Gordon Keith Brown (August 31, 1960 – May 2, 2018) was a Canadian politician who represented the Ontario riding of Leeds—Grenville—Thousand Islands and Rideau Lakes in the House of Commons of Canada as a member of the Conservative Party from 2004 until his death.

Background
Born in Toronto, Brown graduated from Gananoque Secondary School and had a degree in political science from Carleton University (1983), and an interest in a family-run business in Gananoque, Ontario.

Brown graduated from Gananoque Secondary School and Carleton University – B.A. (Hons) – Political Science.

Active in sports, Brown was a Canadian Kayaking Champion with the Gananoque Canoe Club and competed internationally and also competed in the World Championship in 1988.  Later in life, he was known to play hockey in the winter and golf and kayaking in the summer.

Prior to entering federal politics, Brown was a Gananoque town councillor; President of the 1000 Islands-Gananoque Chamber of Commerce, and chair of the St. Lawrence Parks Commission (operators of Fort Henry, Upper Canada Village and other attractions).

He was an active member of federal and provincial conservative associations since his youth.

Political career
Brown introduced a number of Private Members' Bills in the House of Commons: In 2008, C-393, also known as the Knife Bill, passed Second Reading and was at committee when the House dissolved, also in 2008 he introduced Bill C-542, which would provide for Employment Insurance Benefits for working parents of critically ill children. The provisions of C-542 later became law as part of government Bill C-44 in 2012. Brown also introduced C-370 a bill to change the name of the St. Lawrence Islands National Park of Canada to Thousand Islands National Park of Canada which became law in 2013.

Brown was appointed by Prime Minister Justin Trudeau, on the advice of Conservative Party of Canada Leader Andrew Scheer, to sit on the National Security and Intelligence Committee of Parliamentarians on November 6, 2017, and served on the committee until his death.
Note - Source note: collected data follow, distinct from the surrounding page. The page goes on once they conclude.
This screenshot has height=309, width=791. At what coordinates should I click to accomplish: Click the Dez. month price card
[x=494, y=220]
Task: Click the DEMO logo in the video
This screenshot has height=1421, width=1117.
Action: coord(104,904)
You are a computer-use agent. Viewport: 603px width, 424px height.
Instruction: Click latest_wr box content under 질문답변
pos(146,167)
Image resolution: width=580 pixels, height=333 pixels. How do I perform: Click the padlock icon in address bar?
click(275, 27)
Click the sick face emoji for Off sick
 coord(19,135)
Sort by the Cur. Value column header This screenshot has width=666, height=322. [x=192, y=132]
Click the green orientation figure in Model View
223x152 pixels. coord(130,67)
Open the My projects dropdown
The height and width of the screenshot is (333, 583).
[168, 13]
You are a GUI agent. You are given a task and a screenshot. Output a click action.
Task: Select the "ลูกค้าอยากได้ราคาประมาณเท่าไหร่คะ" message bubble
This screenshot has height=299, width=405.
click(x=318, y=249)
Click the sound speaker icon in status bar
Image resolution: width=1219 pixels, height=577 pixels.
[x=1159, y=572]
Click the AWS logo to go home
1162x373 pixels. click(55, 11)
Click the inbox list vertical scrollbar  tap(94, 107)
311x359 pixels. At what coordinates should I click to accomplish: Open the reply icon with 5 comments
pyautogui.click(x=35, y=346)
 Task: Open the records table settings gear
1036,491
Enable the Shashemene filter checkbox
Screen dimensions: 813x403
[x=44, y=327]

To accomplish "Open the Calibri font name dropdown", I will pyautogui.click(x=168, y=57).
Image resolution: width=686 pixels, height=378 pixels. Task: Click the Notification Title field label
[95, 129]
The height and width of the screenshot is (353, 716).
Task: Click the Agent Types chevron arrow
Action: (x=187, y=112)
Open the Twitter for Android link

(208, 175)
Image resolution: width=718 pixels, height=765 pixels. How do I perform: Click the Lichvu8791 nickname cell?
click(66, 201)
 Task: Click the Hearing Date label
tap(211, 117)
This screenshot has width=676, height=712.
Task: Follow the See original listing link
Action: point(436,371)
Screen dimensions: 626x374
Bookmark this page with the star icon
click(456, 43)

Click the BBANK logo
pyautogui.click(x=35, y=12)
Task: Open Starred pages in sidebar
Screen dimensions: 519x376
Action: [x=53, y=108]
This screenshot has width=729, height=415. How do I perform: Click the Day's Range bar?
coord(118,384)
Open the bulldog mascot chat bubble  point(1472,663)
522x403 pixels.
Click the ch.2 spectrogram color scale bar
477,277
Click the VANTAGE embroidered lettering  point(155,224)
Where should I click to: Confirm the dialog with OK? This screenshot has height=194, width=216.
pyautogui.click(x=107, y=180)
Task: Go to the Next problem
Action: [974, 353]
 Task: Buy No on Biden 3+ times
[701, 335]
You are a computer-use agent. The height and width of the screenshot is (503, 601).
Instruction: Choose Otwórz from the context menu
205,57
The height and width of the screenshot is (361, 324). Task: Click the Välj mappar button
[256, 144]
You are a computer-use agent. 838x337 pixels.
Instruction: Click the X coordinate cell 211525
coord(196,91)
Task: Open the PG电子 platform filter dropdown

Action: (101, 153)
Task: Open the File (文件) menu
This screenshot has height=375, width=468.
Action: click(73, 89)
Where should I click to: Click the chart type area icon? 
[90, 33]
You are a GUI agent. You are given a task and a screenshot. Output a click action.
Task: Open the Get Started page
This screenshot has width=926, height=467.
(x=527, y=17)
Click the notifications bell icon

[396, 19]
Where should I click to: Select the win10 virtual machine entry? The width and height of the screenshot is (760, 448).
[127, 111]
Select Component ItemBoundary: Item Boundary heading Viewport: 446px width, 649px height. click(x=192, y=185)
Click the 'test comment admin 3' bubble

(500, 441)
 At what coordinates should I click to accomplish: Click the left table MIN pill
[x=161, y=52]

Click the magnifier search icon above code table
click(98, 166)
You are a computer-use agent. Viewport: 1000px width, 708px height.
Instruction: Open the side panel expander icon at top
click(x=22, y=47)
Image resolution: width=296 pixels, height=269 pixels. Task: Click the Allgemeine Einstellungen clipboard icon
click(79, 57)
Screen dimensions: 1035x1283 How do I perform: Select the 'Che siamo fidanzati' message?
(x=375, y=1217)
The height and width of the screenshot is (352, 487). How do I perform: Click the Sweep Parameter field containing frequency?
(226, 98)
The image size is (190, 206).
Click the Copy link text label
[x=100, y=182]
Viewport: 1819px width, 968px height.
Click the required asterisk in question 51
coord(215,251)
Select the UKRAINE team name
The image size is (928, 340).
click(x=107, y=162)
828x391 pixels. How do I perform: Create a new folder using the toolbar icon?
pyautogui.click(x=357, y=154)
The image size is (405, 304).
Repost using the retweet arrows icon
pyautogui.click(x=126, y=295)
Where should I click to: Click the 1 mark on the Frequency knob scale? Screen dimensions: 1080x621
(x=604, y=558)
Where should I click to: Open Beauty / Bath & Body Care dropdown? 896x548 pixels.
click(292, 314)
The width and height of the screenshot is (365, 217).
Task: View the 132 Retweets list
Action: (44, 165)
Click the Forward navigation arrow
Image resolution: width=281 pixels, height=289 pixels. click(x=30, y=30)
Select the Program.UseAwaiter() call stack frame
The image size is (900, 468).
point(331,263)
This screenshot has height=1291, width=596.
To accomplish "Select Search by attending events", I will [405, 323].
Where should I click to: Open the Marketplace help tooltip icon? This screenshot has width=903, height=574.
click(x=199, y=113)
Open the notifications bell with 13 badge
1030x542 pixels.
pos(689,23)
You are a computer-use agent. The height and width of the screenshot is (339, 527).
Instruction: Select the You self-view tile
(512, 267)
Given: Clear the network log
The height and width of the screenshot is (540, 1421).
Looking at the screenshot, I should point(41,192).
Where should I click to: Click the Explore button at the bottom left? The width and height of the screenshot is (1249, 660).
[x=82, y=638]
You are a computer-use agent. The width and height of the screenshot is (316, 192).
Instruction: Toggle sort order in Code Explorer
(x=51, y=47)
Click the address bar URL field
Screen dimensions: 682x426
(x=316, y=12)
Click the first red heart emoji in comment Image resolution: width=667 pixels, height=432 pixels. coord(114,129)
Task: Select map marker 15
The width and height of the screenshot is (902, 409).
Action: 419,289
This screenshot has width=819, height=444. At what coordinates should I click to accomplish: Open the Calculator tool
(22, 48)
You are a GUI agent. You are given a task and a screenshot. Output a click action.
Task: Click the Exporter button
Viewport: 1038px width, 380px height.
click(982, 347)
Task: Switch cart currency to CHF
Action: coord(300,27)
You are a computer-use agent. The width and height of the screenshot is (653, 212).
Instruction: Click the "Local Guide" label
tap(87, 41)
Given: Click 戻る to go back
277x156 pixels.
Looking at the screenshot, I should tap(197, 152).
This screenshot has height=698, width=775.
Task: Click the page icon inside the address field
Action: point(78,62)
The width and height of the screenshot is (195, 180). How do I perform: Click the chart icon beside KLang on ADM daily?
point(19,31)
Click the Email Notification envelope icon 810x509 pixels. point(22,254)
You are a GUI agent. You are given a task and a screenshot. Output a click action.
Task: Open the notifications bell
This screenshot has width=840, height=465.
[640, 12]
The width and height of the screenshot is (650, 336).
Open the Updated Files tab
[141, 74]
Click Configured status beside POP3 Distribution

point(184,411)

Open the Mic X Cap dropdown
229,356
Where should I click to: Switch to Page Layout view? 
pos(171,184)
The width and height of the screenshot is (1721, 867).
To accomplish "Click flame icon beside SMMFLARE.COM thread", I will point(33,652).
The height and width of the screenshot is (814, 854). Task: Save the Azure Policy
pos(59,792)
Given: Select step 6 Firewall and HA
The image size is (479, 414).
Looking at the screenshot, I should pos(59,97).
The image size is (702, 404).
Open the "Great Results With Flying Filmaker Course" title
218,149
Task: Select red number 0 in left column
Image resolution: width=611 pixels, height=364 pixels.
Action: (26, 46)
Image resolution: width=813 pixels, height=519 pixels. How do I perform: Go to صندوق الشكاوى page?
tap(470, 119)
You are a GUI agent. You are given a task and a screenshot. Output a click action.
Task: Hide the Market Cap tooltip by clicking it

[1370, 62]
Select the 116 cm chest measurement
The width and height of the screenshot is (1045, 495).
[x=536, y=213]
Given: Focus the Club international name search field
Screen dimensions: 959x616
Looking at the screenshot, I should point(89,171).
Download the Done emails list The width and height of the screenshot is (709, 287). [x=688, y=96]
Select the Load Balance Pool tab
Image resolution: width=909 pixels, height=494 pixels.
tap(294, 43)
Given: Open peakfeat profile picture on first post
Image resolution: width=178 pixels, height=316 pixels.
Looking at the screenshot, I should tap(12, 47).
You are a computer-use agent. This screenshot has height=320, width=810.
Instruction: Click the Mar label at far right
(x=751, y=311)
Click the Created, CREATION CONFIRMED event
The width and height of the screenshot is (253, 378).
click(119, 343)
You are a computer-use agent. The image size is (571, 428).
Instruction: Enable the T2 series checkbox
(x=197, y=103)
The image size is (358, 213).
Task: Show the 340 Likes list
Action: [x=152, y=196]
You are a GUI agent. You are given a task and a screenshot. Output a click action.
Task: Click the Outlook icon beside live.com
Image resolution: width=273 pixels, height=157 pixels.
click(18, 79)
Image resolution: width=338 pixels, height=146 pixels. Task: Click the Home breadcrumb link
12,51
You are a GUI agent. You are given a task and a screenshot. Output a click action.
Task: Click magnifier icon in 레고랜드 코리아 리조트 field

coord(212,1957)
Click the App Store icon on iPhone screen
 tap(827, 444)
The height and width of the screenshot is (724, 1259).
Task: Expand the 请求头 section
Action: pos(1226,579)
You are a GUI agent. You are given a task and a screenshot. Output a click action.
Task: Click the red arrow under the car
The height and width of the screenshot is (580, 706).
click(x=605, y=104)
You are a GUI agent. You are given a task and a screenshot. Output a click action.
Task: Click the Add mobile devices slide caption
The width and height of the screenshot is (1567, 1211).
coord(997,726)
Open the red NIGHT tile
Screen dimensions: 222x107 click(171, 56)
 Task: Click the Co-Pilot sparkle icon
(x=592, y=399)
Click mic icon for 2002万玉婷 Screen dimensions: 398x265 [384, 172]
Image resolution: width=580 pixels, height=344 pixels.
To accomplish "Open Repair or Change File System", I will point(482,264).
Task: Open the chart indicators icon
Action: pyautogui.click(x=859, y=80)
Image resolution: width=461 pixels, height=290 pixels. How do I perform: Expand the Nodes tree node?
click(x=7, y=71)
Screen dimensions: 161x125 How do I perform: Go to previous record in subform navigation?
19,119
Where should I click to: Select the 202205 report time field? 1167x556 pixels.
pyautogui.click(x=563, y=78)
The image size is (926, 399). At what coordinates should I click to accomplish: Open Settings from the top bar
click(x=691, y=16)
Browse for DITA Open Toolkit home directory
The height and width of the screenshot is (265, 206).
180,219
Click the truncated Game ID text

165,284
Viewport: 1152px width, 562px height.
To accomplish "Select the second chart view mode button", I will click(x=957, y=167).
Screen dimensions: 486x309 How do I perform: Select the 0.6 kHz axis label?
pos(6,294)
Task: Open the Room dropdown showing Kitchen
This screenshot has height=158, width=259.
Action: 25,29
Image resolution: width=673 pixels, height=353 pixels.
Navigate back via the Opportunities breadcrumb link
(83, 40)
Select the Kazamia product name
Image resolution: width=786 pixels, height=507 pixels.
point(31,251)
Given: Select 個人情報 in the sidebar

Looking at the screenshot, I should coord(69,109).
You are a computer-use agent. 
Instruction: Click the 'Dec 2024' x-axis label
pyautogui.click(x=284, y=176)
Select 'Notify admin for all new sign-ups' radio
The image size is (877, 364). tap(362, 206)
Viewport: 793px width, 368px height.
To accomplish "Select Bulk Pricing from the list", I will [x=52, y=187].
From 2013 until the 2015 election, Brown was chair of the Standing Committee on Canadian Heritage and the House of Commons Chair of the Canada-United States Inter-Parliamentary Group. He was a member of the Trilateral Commission. He also sat on several all-party caucuses focusing on rural, health, border and other issues and also participated in numerous parliamentary groups.

Brown was chosen in an earlier Parliament by then-Prime Minister Stephen Harper to Chair the Special Committee that reviewed the Anti-Terrorism Act. He also served as chair of the Ontario Conservative Caucus under Harper.

Personal life and death
Brown was married to Claudine and leaves behind two sons, one of whom was born from a previous marriage to Sherry Brown.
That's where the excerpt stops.